Figure 3 shows the prognostic value of GPx3 mRNA expression in www.kmplot.com. The desired Affymetrix ID is valid: 201348_at (GPx3). High expression of GPx3 mRNA correlated with better OS for all NSCLC patients (HR 0.76 [95% CI 0.67–0.86]; p=2e-05; Figure 3A). However, high expression of GPx3 mRNA was not significantly correlated with better OS in ADE patients (HR 0.85 [95% CI 0.67–1.07]; p=0.16; Figure 3B) and SCC patients (HR 0.87 [95% CI 0.69–1.11]; p=0.27; Figure 3C).

Figure 3 The prognostic value of GPx3 expression according to the database of Kaplan–Meier plotter.

Notes: The desired Affymetrix IDs is valid: 201348_at (GPx3). (A) Survival curves are plotted for all patients (n=1,926). (B) Survival curves are plotted for adenocarcinoma (n=720). (C) Survival curves are plotted for squamous cell carcinoma (n=524). Probability: overall survival.

Figure 4 shows the prognostic value of GPx4 mRNA expression in www.kmplot.com. The desired Affymetrix ID is valid: 201106_at (GPx4). The curves show that high expression of GPx4 mRNA above or below the median do not separate the cases into signiﬁcantly different prognostic groups among all NSCLC patients (HR 0.97 [95% CI 0.85–1.1]; p=0.63; Figure 4A). However, high expression of GPx4 mRNA was significantly correlated with worse OS in ADE patients (HR 1.3 [95% CI 1.03–1.65]; p=0.029; Figure 2B), but not in SCC patients (HR 0.98 [95% CI 0.78–1.25]; p=0.9; Figure 4C).

Figure 4 The prognostic value of GPx4 expression according to the database from Kaplan Meier plotter.

Notes: The desired Affymetrix ID is valid: 201106_at (GPx4). (A) Survival curves are plotted for all patients (n=1,926). (B) Survival curves are plotted for adenocarcinoma (n=720). (C) Survival curves are plotted for squamous cell carcinoma (n=524). Probability: overall survival.

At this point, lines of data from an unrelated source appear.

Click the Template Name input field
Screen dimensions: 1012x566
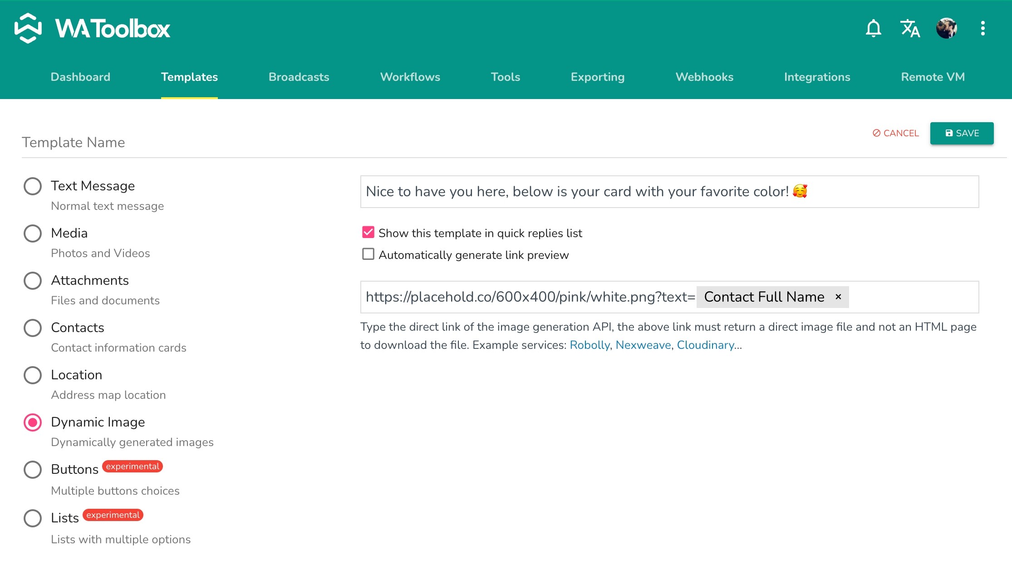coord(408,143)
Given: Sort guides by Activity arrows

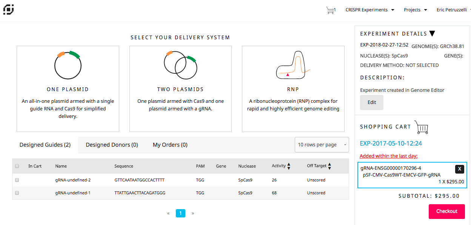Looking at the screenshot, I should click(289, 166).
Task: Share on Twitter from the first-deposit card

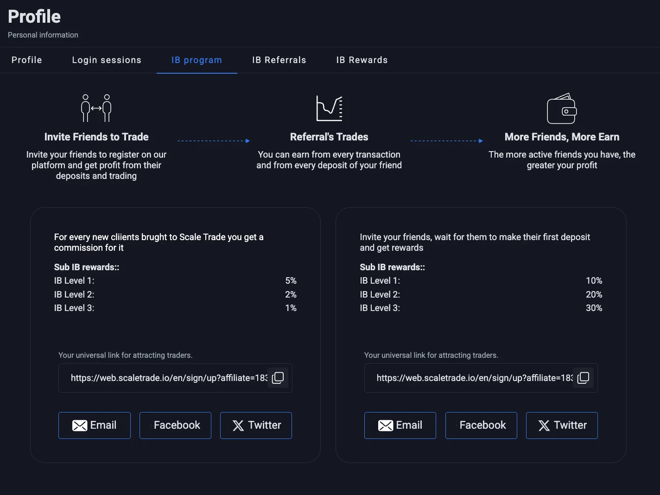Action: point(562,425)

Figure 5 shows the prognostic value of GPx5 mRNA expression in www.kmplot.com. The desired Affymetrix ID is valid: 214648_at (GPx5). GPx5 mRNA high expression was found to be correlated with worse OS for all NSCLC patients (HR 1.19 [95% CI 1.05–1.35]; p=0.0064; Figure 5A). In addition, high expression of GPx5 mRNA was found to be correlated with worse OS in ADE patients (HR 1.57 [95% CI 1.24–1.99]; p=0.00013; Figure 5B), but not in SCC patients (HR 1.08 [95% CI 0.85–1.37]; p=0.52; Figure 5C).

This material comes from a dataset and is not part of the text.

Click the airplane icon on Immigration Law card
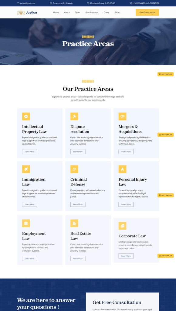Screen dimensions: 176x311 (x=26, y=169)
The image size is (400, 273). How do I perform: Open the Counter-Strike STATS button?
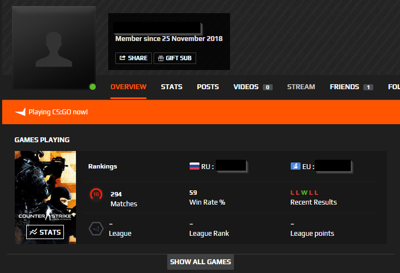point(45,232)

Figure 5 The prognostic value of GPx5 expression according to the database of Kaplan–Meier plotter.

Notes: The desired Affymetrix ID is valid: 214648_at (GPx5). (A) Survival curves are plotted for all patients (n=1,926). (B) Survival curves are plotted for adenocarcinoma (n=720). (C) Survival curves are plotted for squamous cell carcinoma (n=524). Probability: overall survival.

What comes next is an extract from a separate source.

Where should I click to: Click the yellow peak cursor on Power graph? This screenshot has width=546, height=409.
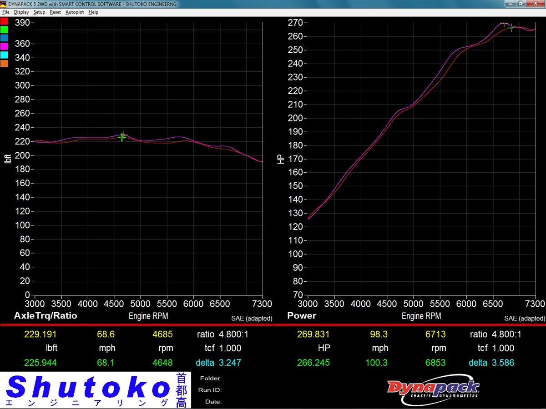click(504, 24)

Figure 6 shows the prognostic value of GPx6 or GPx7 mRNA expression in www.kmplot.com. The desired Affymetrix ID is valid: 213170_at (GPx6 or7). The curves show that high expression of GPx6/7 mRNA above or below the median do not separate the cases into signiﬁcantly different prognostic groups in all NSCLC patients (HR 1.13 [95% CI 1–1.28]; p=0.056; Figure 6A), in ADE patients (HR 1.19 [95% CI 0.94–1.5]; p=0.15; Figure 6B), as well as in SCC patients (HR 0.95 [95% CI 0.75–1.2]; p=0.67; Figure 6C).

Figure 6 The prognostic value of GPx6/7 expression according to the database of Kaplan–Meier plotter.

Notes: The desired Affymetrix ID is valid: 213170_at (GPx6/7). (A) Survival curves are plotted for all patients (n=1,926). (B) Survival curves are plotted for adenocarcinoma (n=720). (C) Survival curves are plotted for squamous cell carcinoma (n=524). Probability: overall survival.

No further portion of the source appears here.